Мне не терпелось поскорее подняться на самый верх стадиона, чтобы увидеть его пустую чашу и залив за стадионом, но Рыбкина вдруг сказала:
— Посмотри, столовая, и свет горит, там кто-то есть.
Она быстро пошла куда-то направо, по асфальтовой наклонной дорожке, под какими-то колоннами, я пошел за ней, здесь был огромный балкон буквой «П» с толстыми каменными перилами, на которых сидели нахохлившиеся голуби; они так и не шелохнулись, когда мы прошли совсем рядом. Внизу, под нами, был как бы дворик, тоже буквой «П», открытой стороной к прудам, первый этаж корпусов слева и справа от меня состоял из колонн, и за колоннами, у самой стены корпусов, полным-полно сидело голубей; когда мы были еще внизу, я их не рассмотрел, а теперь догадался, что они, как и верхние, тоже прячутся от ветра.

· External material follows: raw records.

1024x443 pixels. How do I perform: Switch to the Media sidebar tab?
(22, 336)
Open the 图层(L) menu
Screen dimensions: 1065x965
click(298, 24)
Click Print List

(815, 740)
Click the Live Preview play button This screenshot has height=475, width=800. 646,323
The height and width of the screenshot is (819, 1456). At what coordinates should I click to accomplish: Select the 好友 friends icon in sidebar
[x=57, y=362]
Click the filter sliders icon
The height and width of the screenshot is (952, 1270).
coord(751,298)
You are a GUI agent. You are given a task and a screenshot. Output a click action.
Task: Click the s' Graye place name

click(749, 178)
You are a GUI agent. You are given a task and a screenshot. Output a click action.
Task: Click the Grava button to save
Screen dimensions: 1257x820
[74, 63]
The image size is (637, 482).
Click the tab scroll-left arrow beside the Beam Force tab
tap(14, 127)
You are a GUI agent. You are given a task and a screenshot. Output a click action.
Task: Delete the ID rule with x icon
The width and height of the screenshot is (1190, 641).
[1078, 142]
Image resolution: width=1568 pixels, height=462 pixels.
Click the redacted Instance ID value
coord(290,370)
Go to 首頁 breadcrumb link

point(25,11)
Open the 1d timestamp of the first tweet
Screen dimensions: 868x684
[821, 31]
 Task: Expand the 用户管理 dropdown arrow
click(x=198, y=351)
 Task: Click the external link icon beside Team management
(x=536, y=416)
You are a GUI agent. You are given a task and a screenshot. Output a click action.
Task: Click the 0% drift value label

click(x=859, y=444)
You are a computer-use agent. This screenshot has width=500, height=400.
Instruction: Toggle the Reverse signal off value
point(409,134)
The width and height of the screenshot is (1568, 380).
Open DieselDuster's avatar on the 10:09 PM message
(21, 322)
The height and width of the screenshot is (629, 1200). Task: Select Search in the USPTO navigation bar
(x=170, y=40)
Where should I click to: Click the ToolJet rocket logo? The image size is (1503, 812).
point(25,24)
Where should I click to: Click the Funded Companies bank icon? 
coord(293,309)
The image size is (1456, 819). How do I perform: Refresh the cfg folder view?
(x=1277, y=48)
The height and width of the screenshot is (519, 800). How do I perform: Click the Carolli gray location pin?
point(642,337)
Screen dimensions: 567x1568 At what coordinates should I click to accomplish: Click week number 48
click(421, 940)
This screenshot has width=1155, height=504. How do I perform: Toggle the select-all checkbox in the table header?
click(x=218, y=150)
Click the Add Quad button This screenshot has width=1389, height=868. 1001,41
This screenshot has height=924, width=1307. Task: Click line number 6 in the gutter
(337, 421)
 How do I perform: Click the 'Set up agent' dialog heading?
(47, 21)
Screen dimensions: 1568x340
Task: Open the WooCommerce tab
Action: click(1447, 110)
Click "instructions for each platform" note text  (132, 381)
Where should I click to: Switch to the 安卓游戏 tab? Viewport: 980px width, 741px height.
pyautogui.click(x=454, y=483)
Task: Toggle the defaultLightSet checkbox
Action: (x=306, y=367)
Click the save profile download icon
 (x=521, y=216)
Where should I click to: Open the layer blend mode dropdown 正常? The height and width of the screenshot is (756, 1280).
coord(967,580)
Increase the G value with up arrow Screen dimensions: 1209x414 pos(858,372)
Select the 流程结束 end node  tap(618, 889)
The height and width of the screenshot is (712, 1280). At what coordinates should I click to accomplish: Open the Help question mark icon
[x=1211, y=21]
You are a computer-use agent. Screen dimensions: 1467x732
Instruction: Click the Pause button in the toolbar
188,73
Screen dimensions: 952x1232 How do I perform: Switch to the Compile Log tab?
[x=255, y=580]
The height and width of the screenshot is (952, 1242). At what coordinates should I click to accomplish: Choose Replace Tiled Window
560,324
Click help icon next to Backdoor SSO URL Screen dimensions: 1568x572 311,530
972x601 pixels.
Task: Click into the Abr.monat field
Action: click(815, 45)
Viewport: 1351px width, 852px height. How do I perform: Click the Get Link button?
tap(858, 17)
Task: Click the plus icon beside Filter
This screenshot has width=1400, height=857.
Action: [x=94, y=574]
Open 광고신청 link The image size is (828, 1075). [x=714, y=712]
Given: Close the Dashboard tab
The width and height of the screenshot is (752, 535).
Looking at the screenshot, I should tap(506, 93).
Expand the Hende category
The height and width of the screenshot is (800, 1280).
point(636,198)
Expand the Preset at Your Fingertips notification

В столовой было пусто — ни одного человека. За окошечком, откуда, видно, подают еду, кто-то тихо брякал крышками от кастрюлек, а в другом конце столовой был буфет, Рыбкина прошла туда, я — за ней, там стояла тетенька в белой куртке, она улыбнулась нам и спросила:
— Что молодые люди будут кушать?
Я сказал Рыбкиной очень тихо:
— А зачем мы сюда пришли?
— Я очень замерзла, — сказала она. — И я голодная. Я не ела сегодня. А ты?
— Я ел, — сказал я. — Я абсолютно сыт.
— Лимонад будешь? — спросила она.
— Буду, — сказал я, хотя мне лимонаду совсем не хотелось, и она купила лимонад и еще пирожок с мясом и пирожное — колечко.
Мы сели за один из пустых столиков, я поглядел сквозь прозрачную занавеску в окне и увидел, как мимо окна, хотя и не быстро, летят желтые листья, а голуби, нахохлившись, так и сидят на толстых каменных перилах.
— Ты, Рыбкина, пей быстрее лимонад — и пошли, а то стемнеет, — сказал я.
— Да я быстренько, — сказала она. — И ты тоже пей. И не называй меня по фамилии, зови Оля.
Мне стало неловко, я опять уставился в окно и тут же заметил, как прямо у меня на глазах начало светлеть, листья понеслись мимо окна быстрее, ветер, я думаю, еще усилился, прогнал прочь тучи, и я снова заторопил Рыбкину идти поскорее, пока не стемнело уже по-настоящему.
Мы, наконец, вышли, поднялись на самый верх стадиона, и я увидел сразу и стадион, огромный и пустой, и залив за ним, серый, весь в волнах, и серое небо над заливом, и далекую и очень узкую красно-желтую полосу заката на горизонте.
Я поднял к глазам бинокль, навел на резкость и долго смотрел на горизонт, после отдал бинокль Рыбкиной, навел ей на резкость, она немного поохала, вернула бинокль мне, и я опять долго смотрел на пустой горизонт, где не было ни одного корабля, и на желто-красную полосу заката; скоро мы оба продрогли на ветру и спустились от ветра прямо в низ пустой чаши стадиона и сели на скамью где-то в середине между верхом и футбольным полем; в этой огромной чаше мы были одни.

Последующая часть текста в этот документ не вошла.